Tullio De Mauro, linguista, ex ministro dell'Istruzione con uno sguardo sempre attento a come gli italiani usano la madre lingua, non è colpito dalle pessime abitudini dei politici in fatto di brutte parole e cattive maniere. Quello che succede in Parlamento "non è la causa ma è l'effetto di una tendenza generale al parlare un po' 'scollacciato'", dice intervistato da LaPresse. Ultimo caso il senatore Maurizio Gasparri che, durante il Family day, per insultare un giornalista lo ha definito "handicappato". Di recente "abbiamo fatto un lavoro di accertamento del vocabolario di alta frequenza in uso in italiano, confrontabile con quello che era stato fatto nel 1970 e ripreso nel 1980 – racconta il professore -. Ebbene, a trenta e più anni di distanza una delle novità più clamorose è che emergono nel vocabolario di alta frequenza, usato in testi di ogni tipo, un bel gruppo di male parole".
Insomma, la politica specchio di un Paese nel quale sul fronte insulti spesso non si sa tenere la lingua a posto… e a volte neanche le mani.

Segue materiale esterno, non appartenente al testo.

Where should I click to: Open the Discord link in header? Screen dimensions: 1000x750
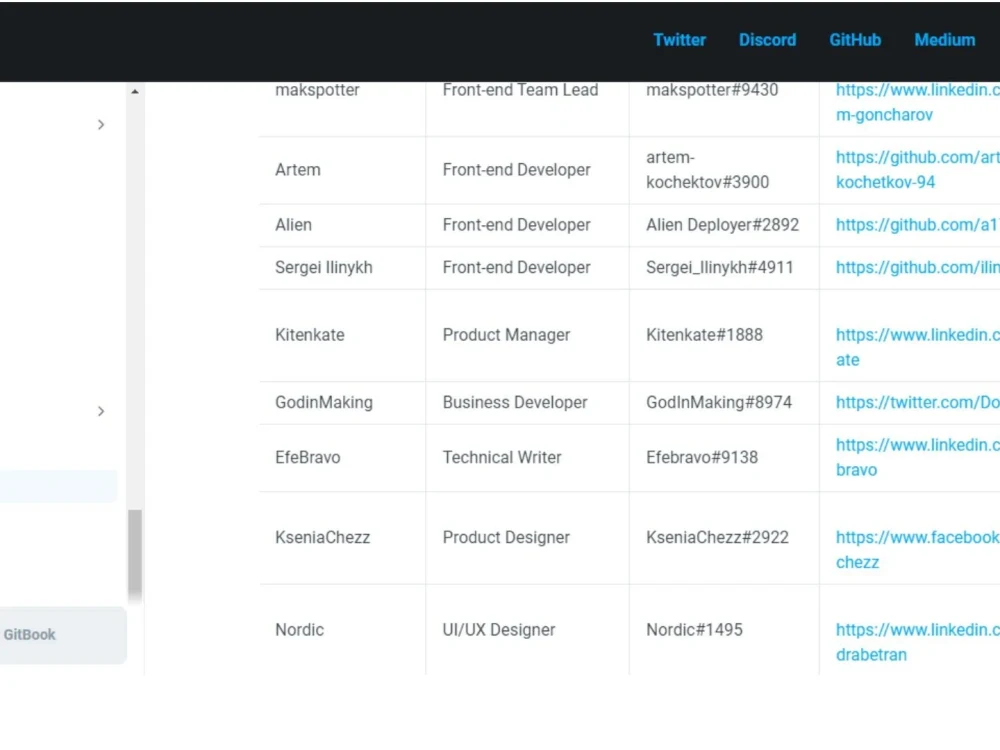pyautogui.click(x=767, y=40)
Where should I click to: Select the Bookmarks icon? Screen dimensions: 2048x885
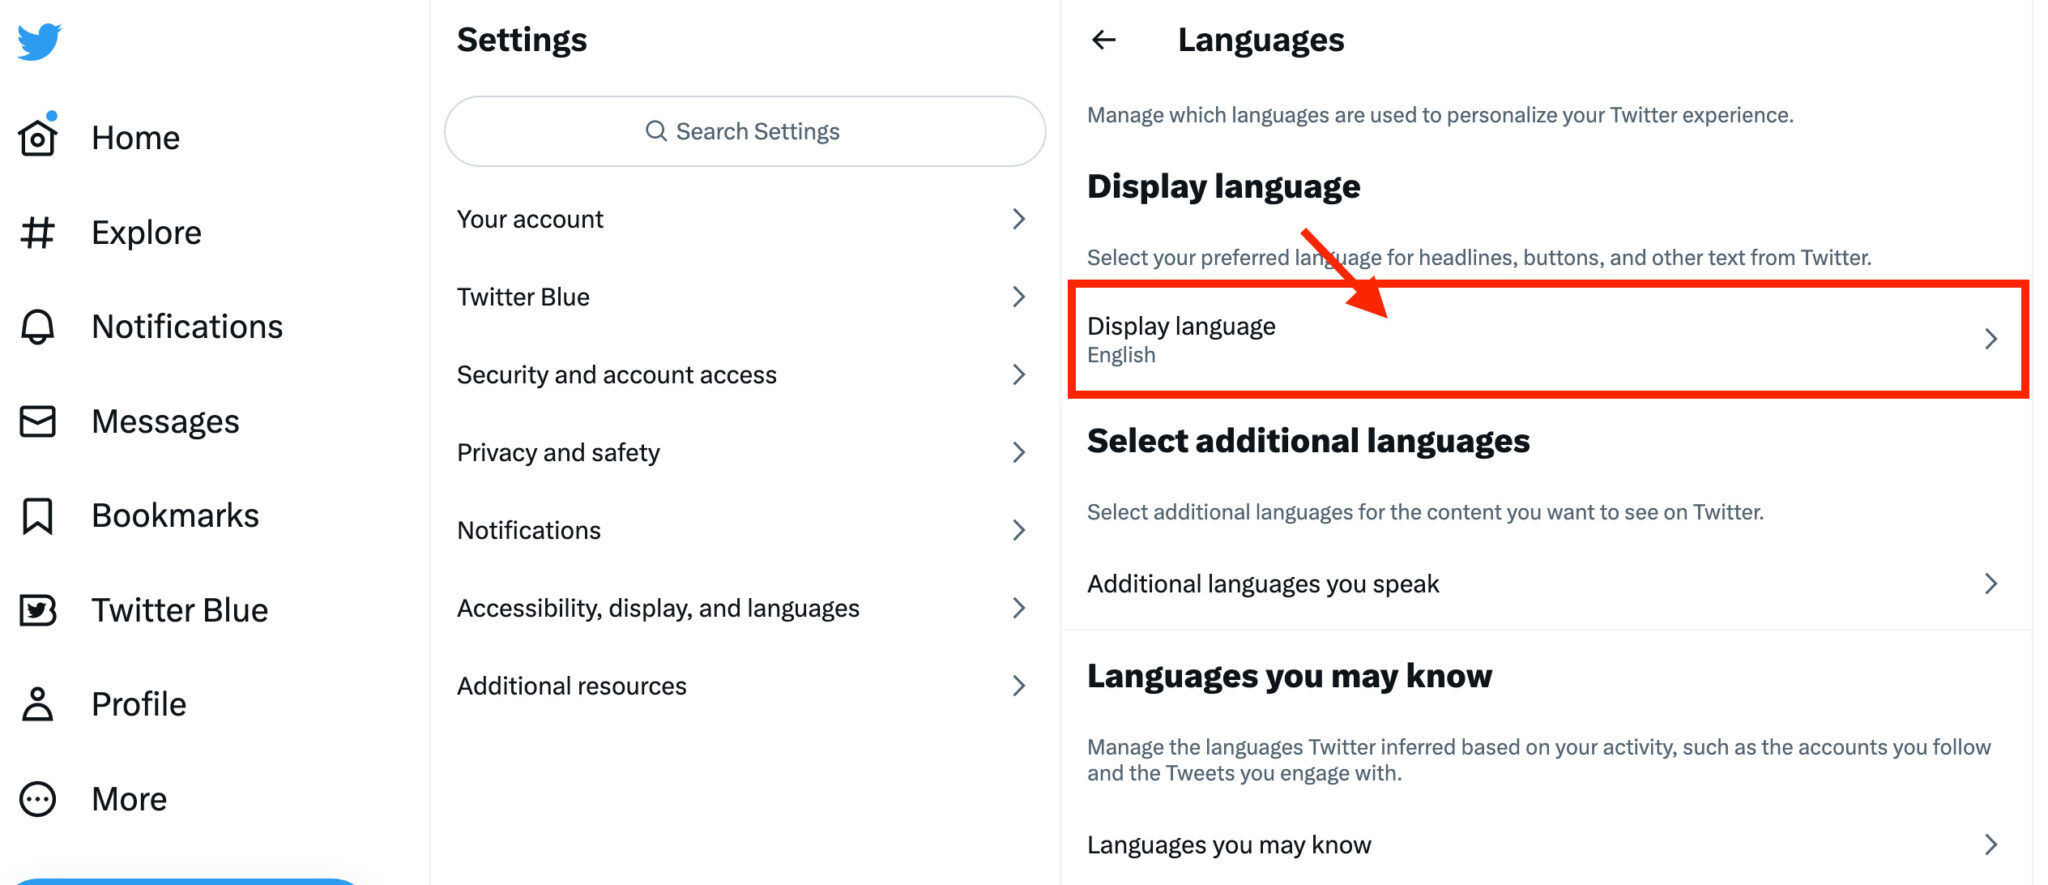[37, 515]
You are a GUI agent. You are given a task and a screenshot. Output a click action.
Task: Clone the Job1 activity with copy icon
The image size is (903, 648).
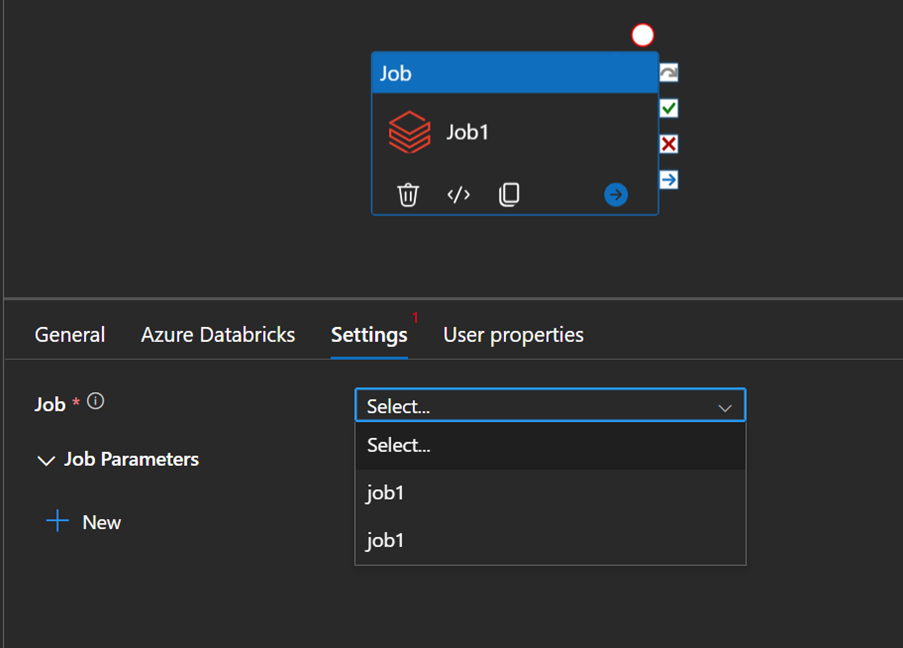[509, 194]
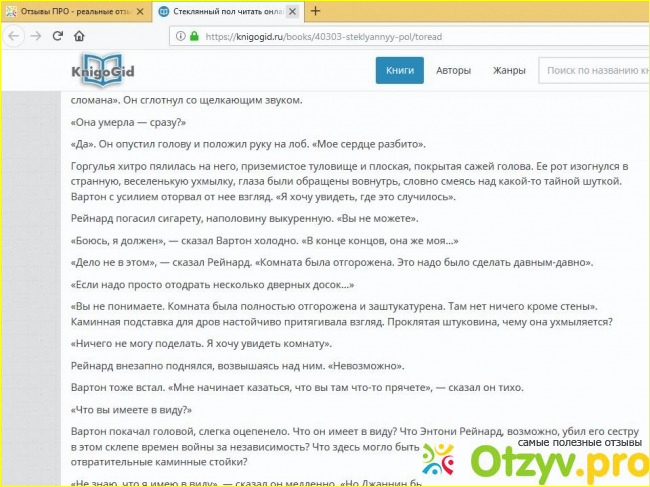The height and width of the screenshot is (487, 650).
Task: Open a new tab with plus button
Action: [x=315, y=11]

"Negli anni Settanta e Ottanta le parolacce esistevano naturalmente – sostiene De Mauro – ma non comparivano con grande frequenza ed erano piuttosto marginali: non apparivano negli scritti nè sui giornali ma prevalentemente nell'avanspettacolo. Invece adesso dilagano. Soltanto i testi accademici sono, almeno per ora, privi di male parole. Ma giornali, letteratura, romanzi, teatro, cinema, televisione, perfino aule giudiziarie, vedono frequentemente occorrere il gruppetto delle male parole più clamorose". E per dirla tutta "sulla stampa sono più presenti che nel parlato comune. I giornalisti si compiacciono nell'usarle", chiosa De Mauro.

Tornando al turpiloquio dei parlamentari, al fenomeno siamo quasi abituati perché non è affatto recente: "L'abuso di male parole da parte dei politici risale almeno agli anni Novanta – dice l'ex ministro -. Negli anni 90 abbiamo fatto una raccolta di espressioni dei politici e posso assicurarle che abbondavano già allora". Per ricordare tempi migliori da questo punto di vista "bisognerebbe andare molto indietro e risalire forse a metà Novecento – spiega De Mauro – alla Costituente, ma all'epoca in generale tutte le abitudini della politica erano più controllate. Anche perché c'era un livello culturale medio superiore".

"Il sospetto – aggiunge il linguista – è che questi fenomeni eccessivi servano a coprire una scarsa capacità di usare le risorse più appropriate della lingua. Come l'abuso di anglismi che nasce per moda ma anche perché non si usano le risorse della lingua per dire le cose più comuni". Non c'è da stare allegri dunque, ma forse neanche da preoccuparsi troppo, dice De Mauro, secondo il quale tutto sommato parolacce e gestacci, anche in politica restano sempre circoscritti "ad usi molto marginali". "Certo – sostiene – ci ricordiamo tutti di Berlusconi che diceva 'quelli che non sono d'accordo con me sono dei coglioni', però poi ha detto un altro milione di cose senza dire parolacce e tutti noi diciamo milioni di cose senza dirne. Questi fenomeni sono sgradevoli ma sono fenomeni di punta, abbastanza marginali: sono spume che ci colpiscono ma poi le onde del mare sono un'altra cosa. Siamo colpiti da un fatto e pensiamo che questo fatto stia sconvolgendo la lingua di Dante. Ma la lingua di Dante è molto più complicata e non si lascia sconvolgere tanto facilmente, neanche dalle cattive abitudini e dalle parolacce dei politici".